• Direction:
Reproduce the listing below verbatim, omitting the pictures.

● ● ● ● ●

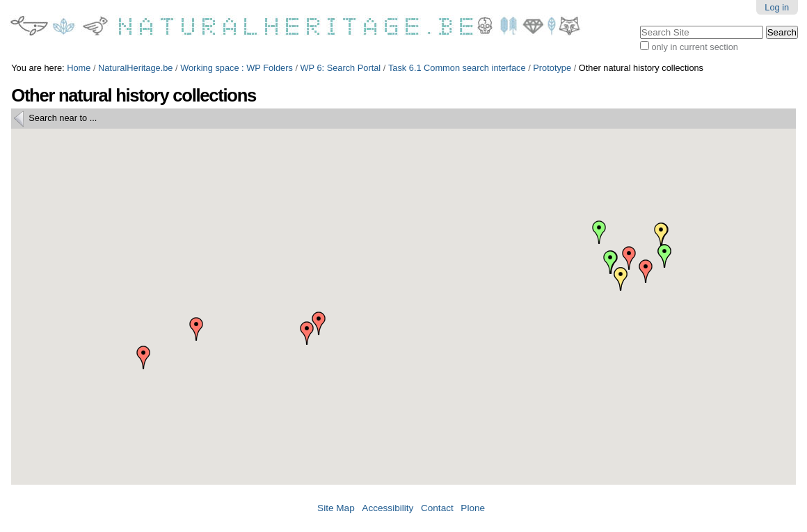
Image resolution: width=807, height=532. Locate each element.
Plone (472, 508)
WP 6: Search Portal (341, 67)
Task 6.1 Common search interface (457, 67)
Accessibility (387, 508)
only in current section (694, 47)
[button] (307, 333)
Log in (776, 7)
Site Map (336, 508)
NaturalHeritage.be (135, 67)
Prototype (552, 67)
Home (79, 67)
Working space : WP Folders (237, 67)
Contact (437, 508)
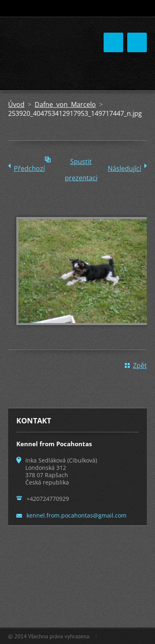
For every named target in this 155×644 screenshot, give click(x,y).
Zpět (140, 365)
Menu (137, 42)
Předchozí (29, 168)
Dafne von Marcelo (65, 104)
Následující (124, 168)
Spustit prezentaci (81, 163)
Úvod (16, 104)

● ● ● ● ●

• In response:
Image resolution: width=807, height=532. Locate each element.
Plone (472, 508)
WP 6: Search Portal (341, 67)
Task 6.1 Common search interface (457, 67)
Accessibility (387, 508)
only in current section (694, 47)
[button] (307, 333)
Log in (776, 7)
Site Map (336, 508)
NaturalHeritage.be (135, 67)
Prototype (552, 67)
Home (79, 67)
Working space : WP Folders (237, 67)
Contact (437, 508)
For every named target in this 155×644 screenshot, give click(x,y).
Zpět (140, 365)
Menu (137, 42)
Předchozí (29, 168)
Dafne von Marcelo (65, 104)
Následující (124, 168)
Spustit prezentaci (81, 163)
Úvod (16, 104)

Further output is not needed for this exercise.